LIRs are responsible for promptly and accurately registering their allocations, sub-allocations, and assignments in the APNIC Whois Database, as follows:

  • All allocations and sub-allocations must be registered.
  • Assignments for networks equal to or larger than /48 must be registered.
  • Registration of assignments smaller than /48 is optional and may be registered at the discretion of the LIR and the network administrator.

When an LIR makes a sub-allocation to a downstream ISP, the LIR is responsible for ensuring that assignments from the sub-allocated range are registered in the database; however, the LIR may delegate the responsibility to the downstream ISP. If an LIR
registers an assignment smaller than a /48, it will be counted as a utilized /48 when assessing existing address utilization for future IPv6 allocation requests.

Note:Privacy of customer assignments (prop-007-v001) was implemented in 2004. APNIC policy no longer requires the registration of assignments and sub-allocations to be publicly available.
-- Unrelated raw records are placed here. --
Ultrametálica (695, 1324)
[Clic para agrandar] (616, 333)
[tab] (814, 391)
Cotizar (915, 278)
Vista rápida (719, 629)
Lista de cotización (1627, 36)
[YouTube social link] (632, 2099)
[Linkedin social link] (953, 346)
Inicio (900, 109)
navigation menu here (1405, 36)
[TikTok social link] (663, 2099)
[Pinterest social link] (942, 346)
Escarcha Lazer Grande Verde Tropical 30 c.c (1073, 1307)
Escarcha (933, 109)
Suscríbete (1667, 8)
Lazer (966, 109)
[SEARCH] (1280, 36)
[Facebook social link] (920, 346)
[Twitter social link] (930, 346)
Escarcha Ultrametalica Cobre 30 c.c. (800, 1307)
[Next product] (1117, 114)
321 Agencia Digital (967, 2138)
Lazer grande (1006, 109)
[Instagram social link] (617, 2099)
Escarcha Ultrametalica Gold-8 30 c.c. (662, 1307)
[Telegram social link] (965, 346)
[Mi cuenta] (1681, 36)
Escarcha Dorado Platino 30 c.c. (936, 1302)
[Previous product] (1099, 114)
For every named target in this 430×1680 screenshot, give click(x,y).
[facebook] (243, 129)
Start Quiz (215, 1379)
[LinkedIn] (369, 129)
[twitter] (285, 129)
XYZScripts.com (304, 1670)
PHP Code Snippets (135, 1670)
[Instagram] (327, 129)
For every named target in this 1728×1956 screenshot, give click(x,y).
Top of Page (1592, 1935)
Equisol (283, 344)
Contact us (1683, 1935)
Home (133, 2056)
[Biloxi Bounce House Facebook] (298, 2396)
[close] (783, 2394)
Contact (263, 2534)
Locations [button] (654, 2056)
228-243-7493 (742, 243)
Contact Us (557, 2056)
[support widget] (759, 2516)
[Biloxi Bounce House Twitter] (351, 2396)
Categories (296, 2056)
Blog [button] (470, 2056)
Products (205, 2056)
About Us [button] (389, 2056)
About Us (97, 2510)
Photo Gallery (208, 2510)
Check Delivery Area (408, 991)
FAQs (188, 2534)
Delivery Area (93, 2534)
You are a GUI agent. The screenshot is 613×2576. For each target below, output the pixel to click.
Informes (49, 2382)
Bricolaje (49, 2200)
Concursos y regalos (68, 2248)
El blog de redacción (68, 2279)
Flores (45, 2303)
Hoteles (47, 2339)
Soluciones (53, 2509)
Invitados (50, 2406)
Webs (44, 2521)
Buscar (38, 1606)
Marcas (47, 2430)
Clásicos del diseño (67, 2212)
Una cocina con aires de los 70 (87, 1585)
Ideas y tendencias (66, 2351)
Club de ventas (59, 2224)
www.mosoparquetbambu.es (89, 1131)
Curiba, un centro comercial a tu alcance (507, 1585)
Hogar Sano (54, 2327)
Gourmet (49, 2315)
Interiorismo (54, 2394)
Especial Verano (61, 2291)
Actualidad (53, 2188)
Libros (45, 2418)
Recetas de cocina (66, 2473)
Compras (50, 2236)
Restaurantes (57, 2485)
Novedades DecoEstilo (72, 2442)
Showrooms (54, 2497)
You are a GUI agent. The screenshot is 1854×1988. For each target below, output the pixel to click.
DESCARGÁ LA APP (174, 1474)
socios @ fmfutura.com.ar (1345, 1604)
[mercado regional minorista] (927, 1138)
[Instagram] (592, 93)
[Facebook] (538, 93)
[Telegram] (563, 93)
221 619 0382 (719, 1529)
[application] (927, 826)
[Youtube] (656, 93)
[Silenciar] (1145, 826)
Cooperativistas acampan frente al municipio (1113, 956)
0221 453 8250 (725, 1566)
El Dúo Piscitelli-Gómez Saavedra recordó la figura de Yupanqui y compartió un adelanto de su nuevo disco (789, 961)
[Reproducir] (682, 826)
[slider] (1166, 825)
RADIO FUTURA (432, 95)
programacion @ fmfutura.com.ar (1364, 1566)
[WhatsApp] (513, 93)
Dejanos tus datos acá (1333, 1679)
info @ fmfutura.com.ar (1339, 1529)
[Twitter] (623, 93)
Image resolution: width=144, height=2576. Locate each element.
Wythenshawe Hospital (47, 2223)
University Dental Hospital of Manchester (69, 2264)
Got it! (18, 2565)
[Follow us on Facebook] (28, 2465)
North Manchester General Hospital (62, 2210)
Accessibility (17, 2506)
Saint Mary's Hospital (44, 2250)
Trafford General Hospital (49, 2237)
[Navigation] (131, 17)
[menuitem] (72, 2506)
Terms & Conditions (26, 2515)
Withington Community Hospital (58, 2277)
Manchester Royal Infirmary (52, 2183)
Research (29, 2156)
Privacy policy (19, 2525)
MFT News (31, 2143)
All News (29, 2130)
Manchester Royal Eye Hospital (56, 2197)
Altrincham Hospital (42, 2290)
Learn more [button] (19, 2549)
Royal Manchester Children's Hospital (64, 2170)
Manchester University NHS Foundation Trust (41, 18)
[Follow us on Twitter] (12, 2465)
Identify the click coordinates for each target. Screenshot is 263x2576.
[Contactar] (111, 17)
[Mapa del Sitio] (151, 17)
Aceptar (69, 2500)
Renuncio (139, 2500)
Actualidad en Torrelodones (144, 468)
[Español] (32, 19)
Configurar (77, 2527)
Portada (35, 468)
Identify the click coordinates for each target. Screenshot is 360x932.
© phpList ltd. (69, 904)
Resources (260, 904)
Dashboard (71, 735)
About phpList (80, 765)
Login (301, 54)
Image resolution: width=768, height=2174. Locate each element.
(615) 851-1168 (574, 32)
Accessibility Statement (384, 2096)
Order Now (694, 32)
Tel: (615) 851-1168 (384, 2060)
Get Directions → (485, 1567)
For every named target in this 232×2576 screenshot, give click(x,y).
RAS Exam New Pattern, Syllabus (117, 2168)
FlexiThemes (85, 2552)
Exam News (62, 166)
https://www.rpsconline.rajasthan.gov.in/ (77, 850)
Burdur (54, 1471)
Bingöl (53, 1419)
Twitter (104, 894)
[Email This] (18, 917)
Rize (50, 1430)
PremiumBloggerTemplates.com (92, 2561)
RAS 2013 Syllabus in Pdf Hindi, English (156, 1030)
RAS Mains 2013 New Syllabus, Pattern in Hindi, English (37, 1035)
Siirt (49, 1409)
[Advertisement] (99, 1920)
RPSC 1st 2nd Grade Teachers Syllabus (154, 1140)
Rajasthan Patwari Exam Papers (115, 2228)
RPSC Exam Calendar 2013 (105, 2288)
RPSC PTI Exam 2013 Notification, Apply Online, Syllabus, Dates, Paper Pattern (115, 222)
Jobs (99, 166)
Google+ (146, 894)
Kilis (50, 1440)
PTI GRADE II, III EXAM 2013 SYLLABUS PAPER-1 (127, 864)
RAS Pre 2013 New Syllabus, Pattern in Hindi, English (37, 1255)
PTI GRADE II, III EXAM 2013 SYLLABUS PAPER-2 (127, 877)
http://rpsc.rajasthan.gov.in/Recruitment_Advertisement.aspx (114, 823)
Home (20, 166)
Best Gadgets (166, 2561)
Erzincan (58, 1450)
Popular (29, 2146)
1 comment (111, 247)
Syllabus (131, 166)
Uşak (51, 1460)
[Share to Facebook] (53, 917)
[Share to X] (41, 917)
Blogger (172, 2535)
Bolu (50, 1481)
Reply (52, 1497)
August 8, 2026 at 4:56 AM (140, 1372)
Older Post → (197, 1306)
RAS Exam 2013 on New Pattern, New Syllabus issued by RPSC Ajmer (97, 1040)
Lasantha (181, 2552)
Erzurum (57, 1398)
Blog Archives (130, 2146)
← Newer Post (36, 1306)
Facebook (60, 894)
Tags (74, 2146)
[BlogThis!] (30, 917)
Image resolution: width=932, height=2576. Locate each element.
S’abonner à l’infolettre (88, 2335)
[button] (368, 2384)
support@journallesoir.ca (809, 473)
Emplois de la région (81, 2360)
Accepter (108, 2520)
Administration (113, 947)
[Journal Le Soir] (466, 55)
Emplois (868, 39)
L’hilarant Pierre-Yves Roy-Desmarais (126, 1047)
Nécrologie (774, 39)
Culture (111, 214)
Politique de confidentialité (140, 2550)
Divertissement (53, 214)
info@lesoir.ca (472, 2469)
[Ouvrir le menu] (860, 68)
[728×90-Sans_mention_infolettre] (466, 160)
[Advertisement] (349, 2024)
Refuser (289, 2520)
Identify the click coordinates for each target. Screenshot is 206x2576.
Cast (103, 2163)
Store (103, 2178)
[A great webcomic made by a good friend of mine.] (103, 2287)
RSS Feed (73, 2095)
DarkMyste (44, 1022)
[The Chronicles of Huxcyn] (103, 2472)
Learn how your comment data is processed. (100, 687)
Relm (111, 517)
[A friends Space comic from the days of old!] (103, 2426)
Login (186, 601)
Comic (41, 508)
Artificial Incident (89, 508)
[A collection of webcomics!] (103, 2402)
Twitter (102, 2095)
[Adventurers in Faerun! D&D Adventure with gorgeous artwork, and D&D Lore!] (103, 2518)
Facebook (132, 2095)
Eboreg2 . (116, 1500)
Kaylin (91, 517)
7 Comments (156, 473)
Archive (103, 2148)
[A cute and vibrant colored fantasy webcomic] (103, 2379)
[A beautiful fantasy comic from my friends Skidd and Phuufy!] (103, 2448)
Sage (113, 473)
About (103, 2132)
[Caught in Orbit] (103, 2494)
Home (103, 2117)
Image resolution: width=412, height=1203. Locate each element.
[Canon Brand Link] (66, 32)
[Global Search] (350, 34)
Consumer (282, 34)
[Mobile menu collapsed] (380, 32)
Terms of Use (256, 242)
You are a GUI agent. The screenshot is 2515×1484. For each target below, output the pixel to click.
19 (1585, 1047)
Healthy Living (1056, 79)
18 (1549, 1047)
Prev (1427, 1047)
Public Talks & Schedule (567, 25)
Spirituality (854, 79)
The registration of customer assignments is still required, but will be ‘hidden’ by default.

12.1. Updating registration details

LIRs must update the APNIC Whois Database when any of the registration information changes. This is the responsibility of the LIR concerned, but may be formally delegated to the end user as a condition of the original assignment.

12.2. Registering contact persons

Administrative and technical contact persons must be registered. In addition, it is mandatory to register an Incident Report Team (IRT) object for each allocation and assignment record in the APNIC Whois Database. The registered administrative contact
(admin-c) must be someone who is physically located at the site of the network, subject to the following exceptions:

  • For residential networks or users, the network’s technical contact may be registered as admin-c.
  • For networks in exceptional circumstances that make it impractical to maintain an on-site administrative contact, an off-site person may be registered as the admin-c.
  • The technical contact (tech-c) need not be physically located at the site of the network, but must be a person who is responsible for the day-to-day operation of the network.